EXERCISE DIRECTIONS:
Where a line below holds the string "agent", count it; then give the total without any other words.

(Stored data entries)
--- START ---

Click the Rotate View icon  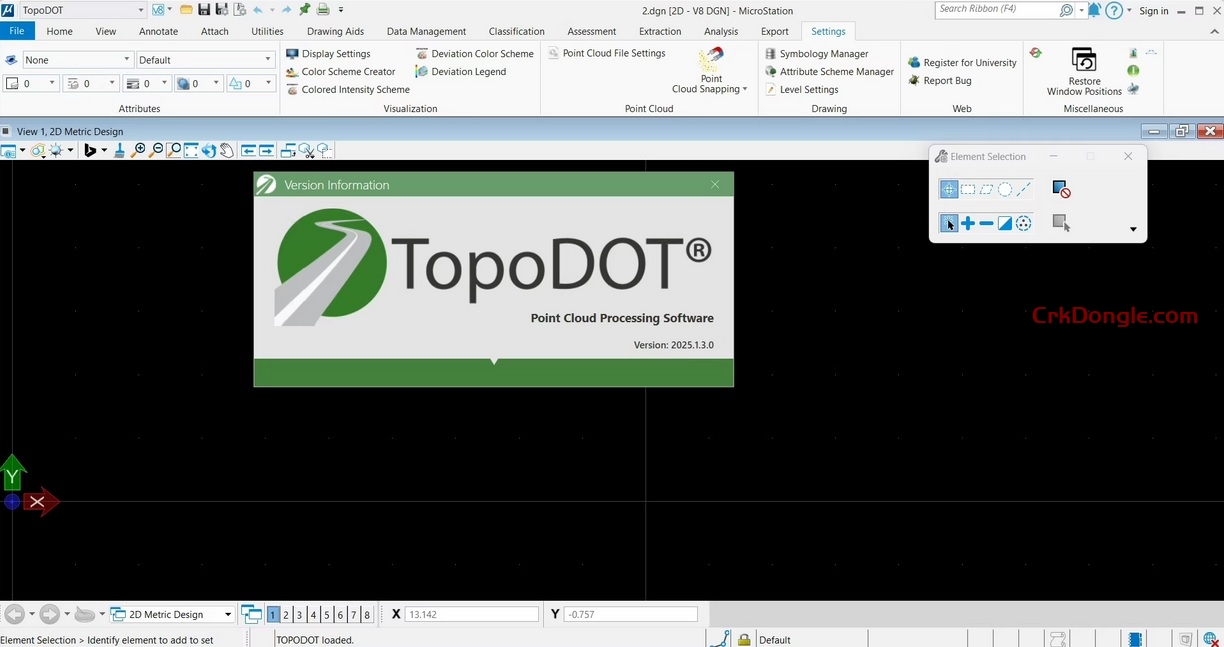pyautogui.click(x=209, y=150)
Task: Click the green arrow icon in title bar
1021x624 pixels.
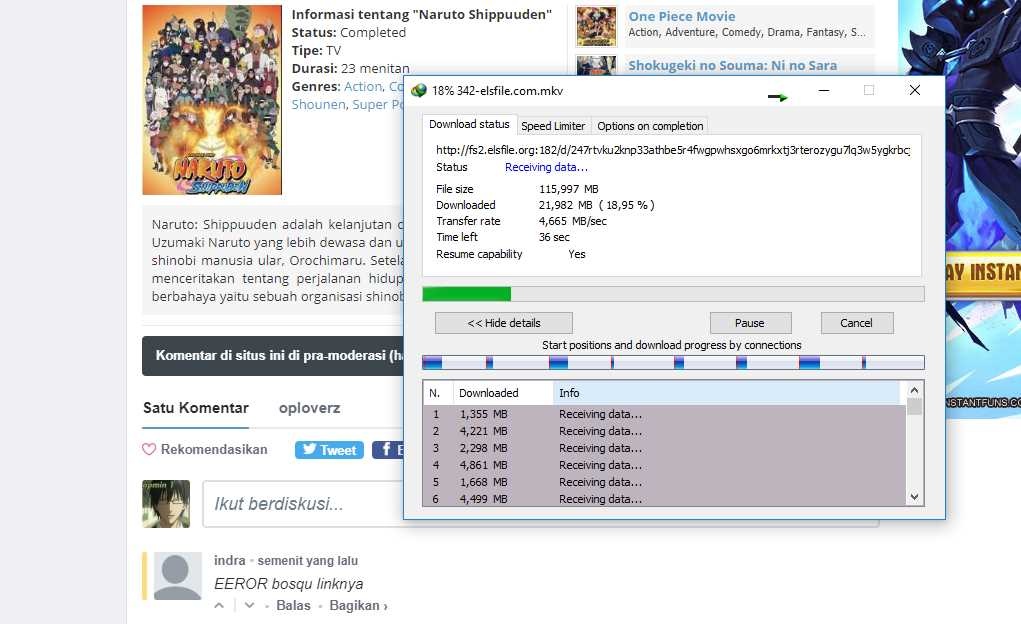Action: (x=777, y=97)
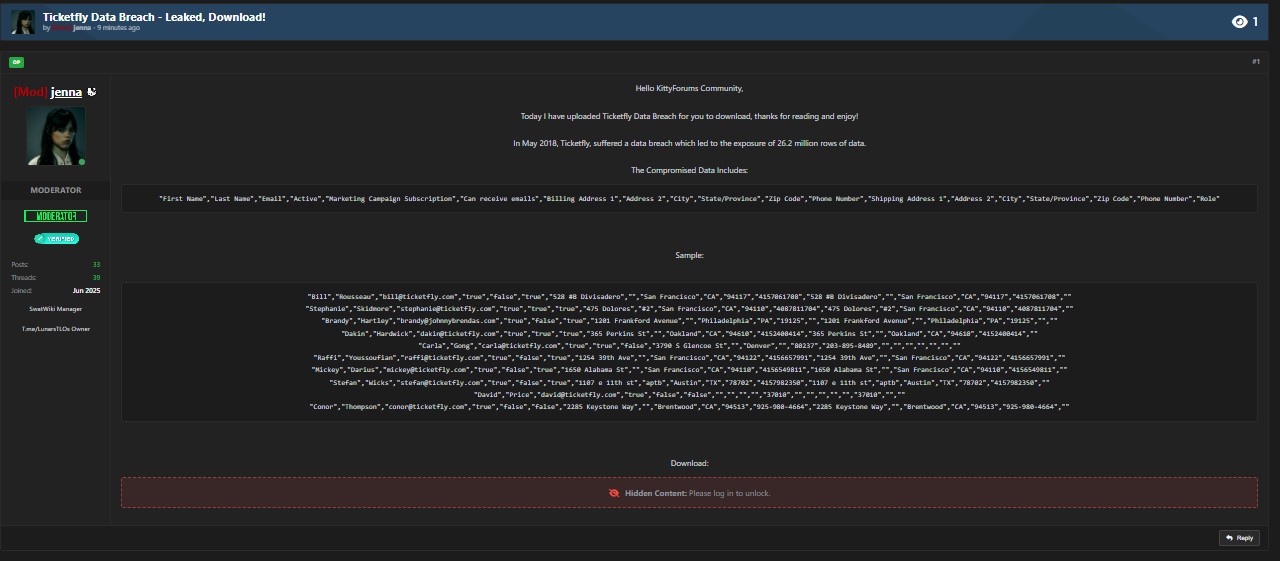Click the red [Mod] prefix tag
Screen dimensions: 1280x561
click(x=30, y=92)
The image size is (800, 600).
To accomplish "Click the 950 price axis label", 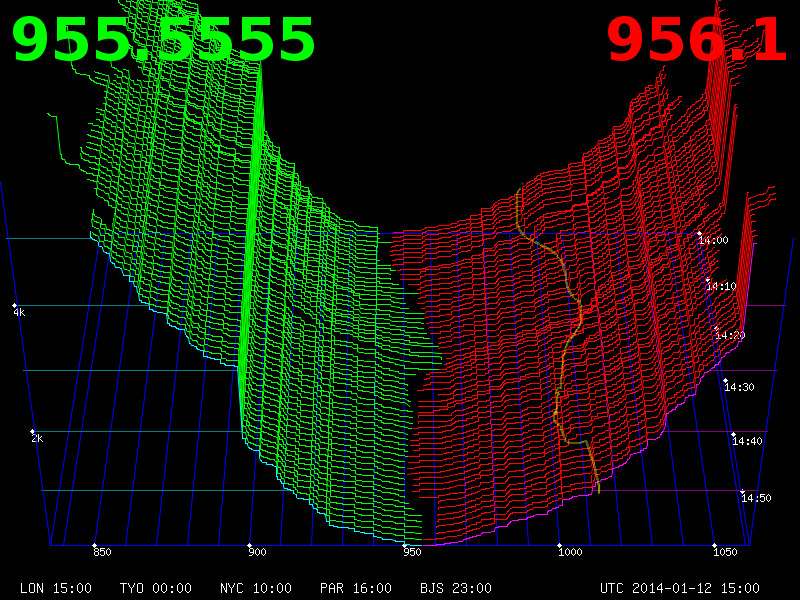I will pyautogui.click(x=412, y=552).
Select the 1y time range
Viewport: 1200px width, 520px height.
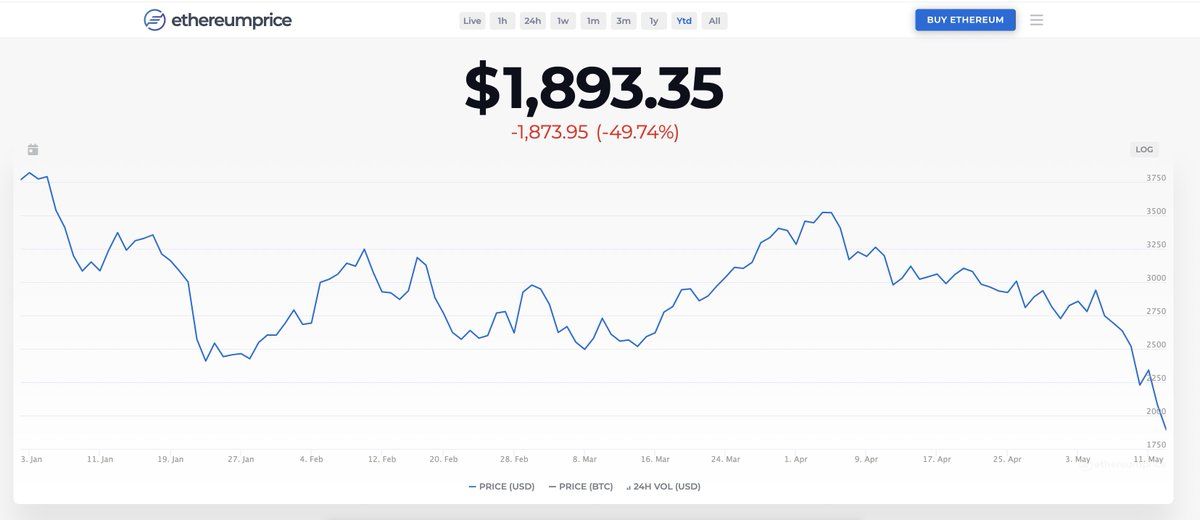tap(654, 21)
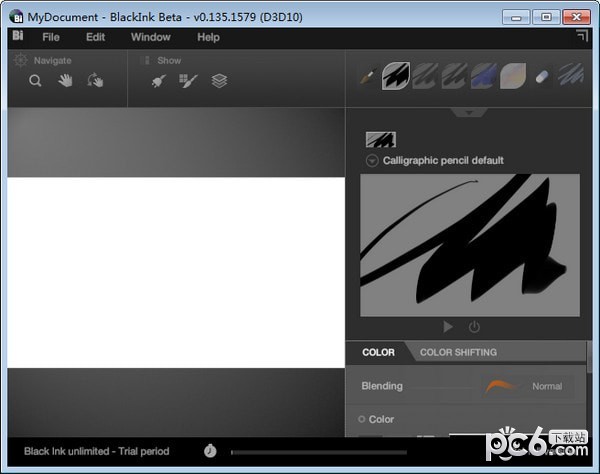This screenshot has height=474, width=600.
Task: Expand the Calligraphic pencil default dropdown
Action: pyautogui.click(x=372, y=160)
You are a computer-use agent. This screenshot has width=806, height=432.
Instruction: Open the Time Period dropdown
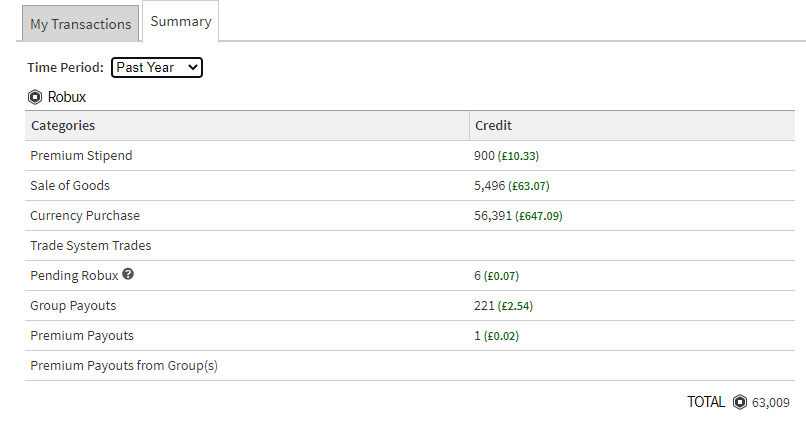coord(157,67)
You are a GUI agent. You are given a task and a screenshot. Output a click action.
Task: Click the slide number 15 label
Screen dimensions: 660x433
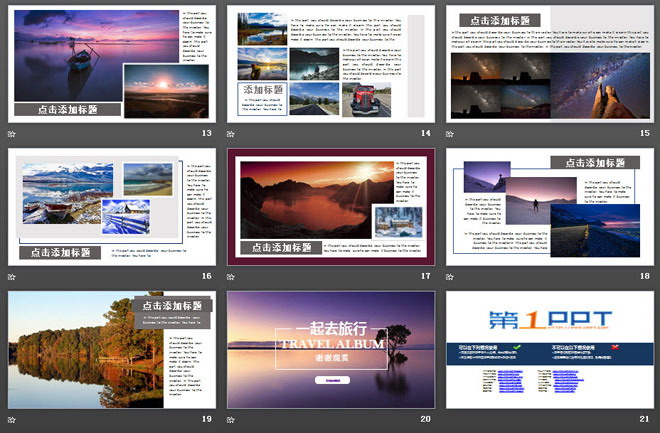(645, 133)
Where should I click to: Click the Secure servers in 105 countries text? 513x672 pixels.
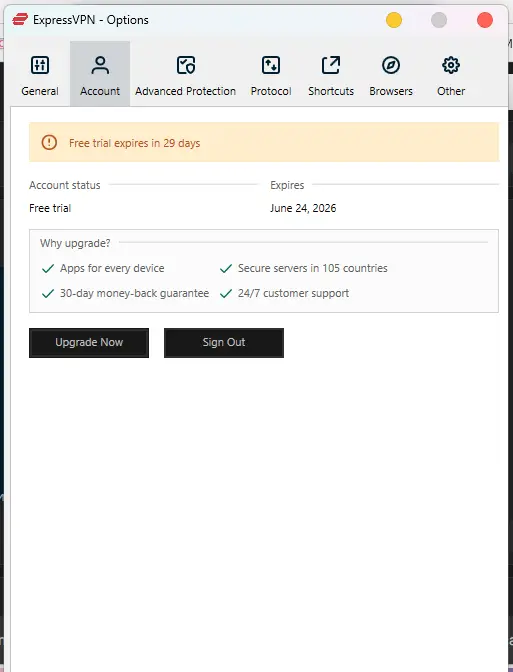[x=312, y=268]
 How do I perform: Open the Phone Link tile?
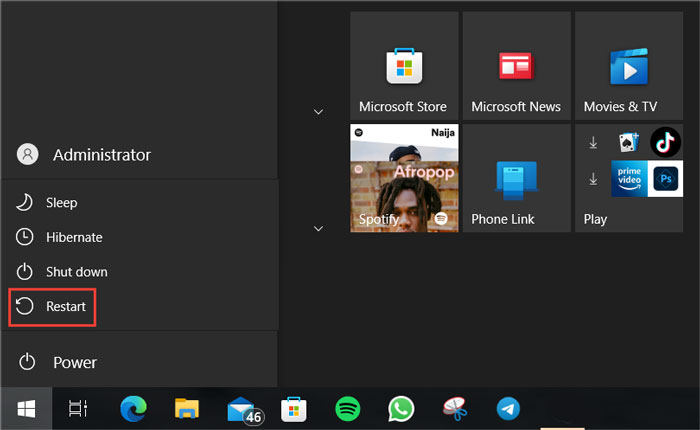tap(516, 178)
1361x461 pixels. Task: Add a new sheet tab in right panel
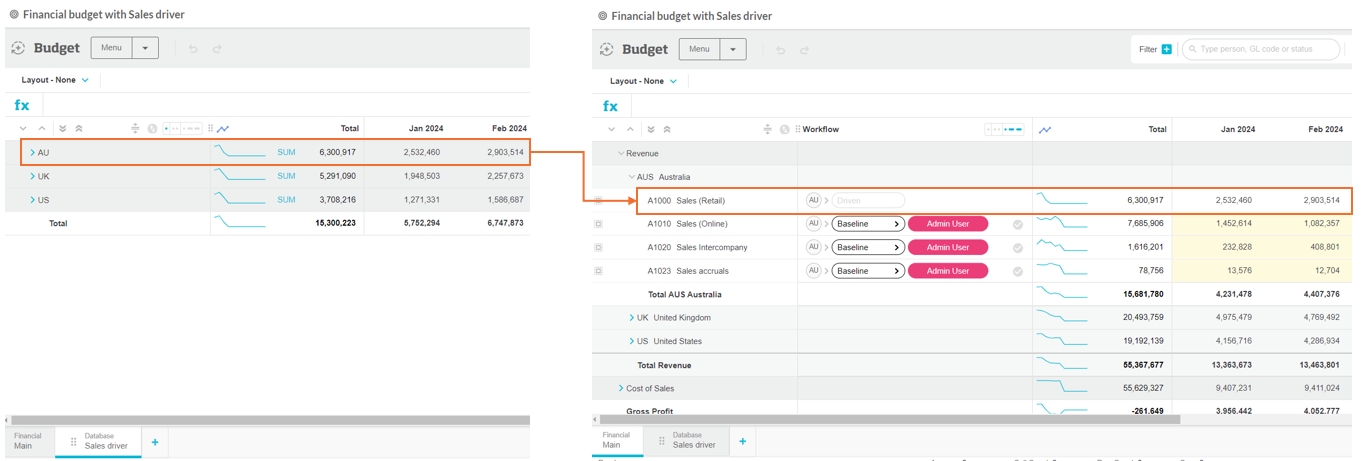point(742,441)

--- END ---

ANSWER SPACE:
2